Perhaps Albert Serra is right, and future cinema audiences will pay money just to suffer. “More money than now, because only when you suffer do you feel something,” he tells us in a memorable interview we conducted on a rainy morning at the last festival.
However, the 49-year-old Catalan already offers us a small glimpse of this cinema of the future in his own work. The 165 minutes of PACIFICTION—his most elaborate film to date, structured in long, often emphatically theatrical sequences—also divided the Cannes audience in 2022 into two camps. Some gave up halfway through, but those who stayed were rewarded for their investment of time at the end: a raw, unrestrained sensuality literally bursts from the images when the waves in the sea off Tahiti roll across the screen.

On the surface, it is about the tactics of a French high commissioner in the current late phase of colonialism. Subliminally, however, it is about forces that only cinema can both reveal and tame.
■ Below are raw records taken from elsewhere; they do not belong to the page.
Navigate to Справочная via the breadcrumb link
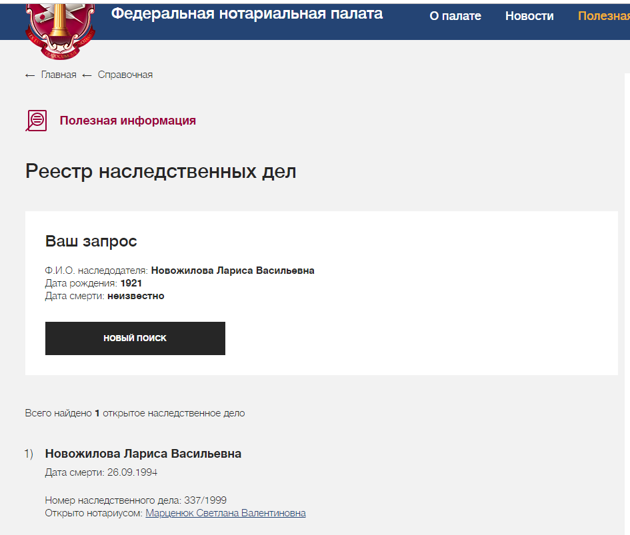Image resolution: width=630 pixels, height=535 pixels. coord(125,75)
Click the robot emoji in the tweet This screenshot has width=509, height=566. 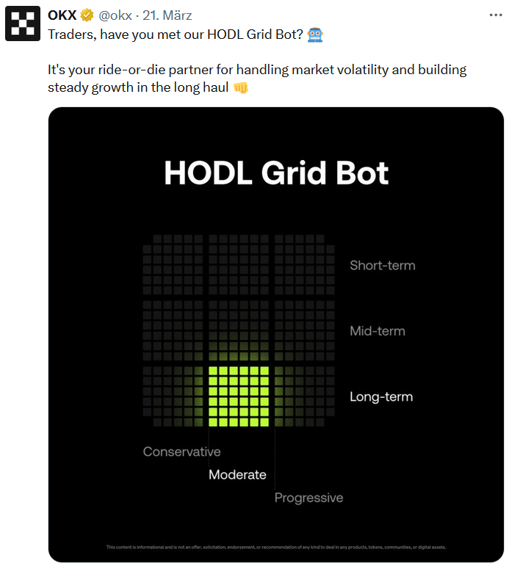(x=315, y=35)
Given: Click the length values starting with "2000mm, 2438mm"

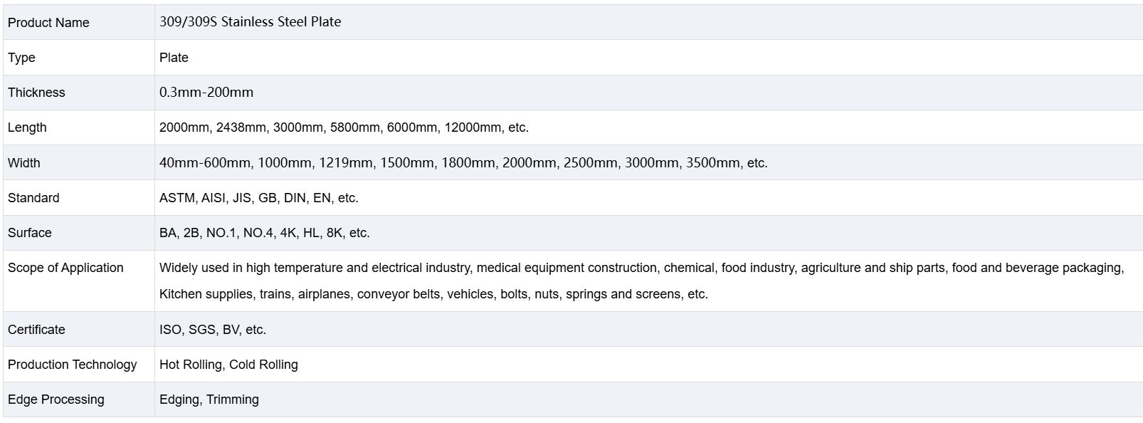Looking at the screenshot, I should click(x=344, y=127).
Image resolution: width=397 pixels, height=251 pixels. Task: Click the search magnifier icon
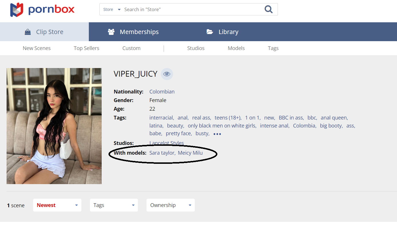pyautogui.click(x=268, y=9)
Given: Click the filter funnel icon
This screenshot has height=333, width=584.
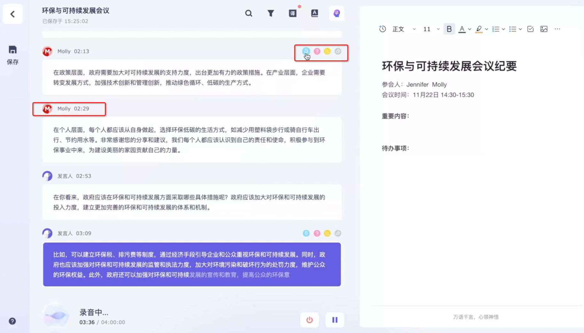Looking at the screenshot, I should tap(270, 13).
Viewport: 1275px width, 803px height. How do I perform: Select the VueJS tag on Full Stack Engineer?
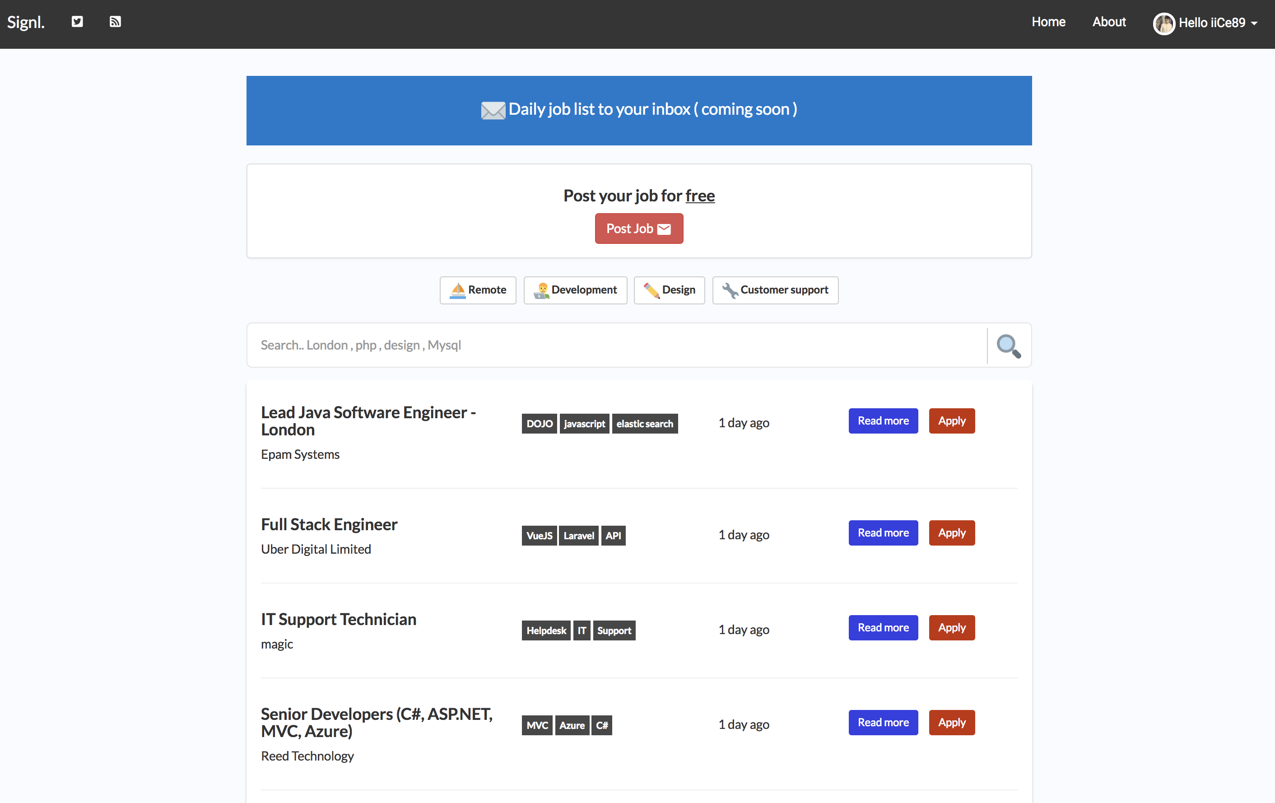539,535
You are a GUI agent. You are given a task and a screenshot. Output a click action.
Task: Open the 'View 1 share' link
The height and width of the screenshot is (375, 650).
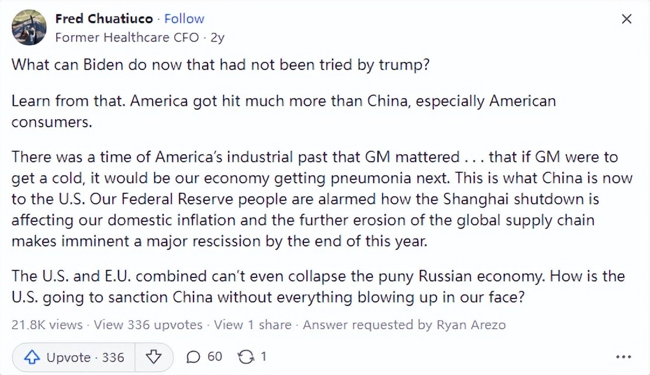[252, 325]
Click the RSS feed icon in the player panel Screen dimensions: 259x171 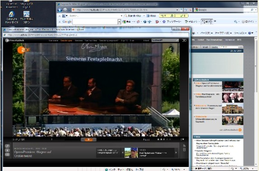point(184,146)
His latest film, TARDES DE SOLEDAD – AFTERNOONS OF SOLITUDE, which won him the main prize at the San Sebastian Film Festival and celebrated its German premiere at the FILM FESTIVAL COLOGNE 2024, directly addresses the pain of spectacle. In his first documentary film, he devotes himself to bullfighting, the ritualized violence par excellence, with agonizing sobriety. He sees no romanticized melancholy in the loneliness of the torero. “It is a prerequisite for his work.”

The same applies to Serra's idea of the creative individual. Perhaps he would have liked to have lived in the 1960s, when the Nouvelle Vague was also a topic of discussion outside the film world, but those days are gone. “It would be nice to rely on an artistic group, but I don't see one anywhere.” For the film artist Serra, who completed 100 days of filming in 100 days at documenta 13 in 2012, avant-garde is a lone struggle: “All that matters now is the artistic form. It's intimate, you have to do it for yourself and you can't rely on anyone else.”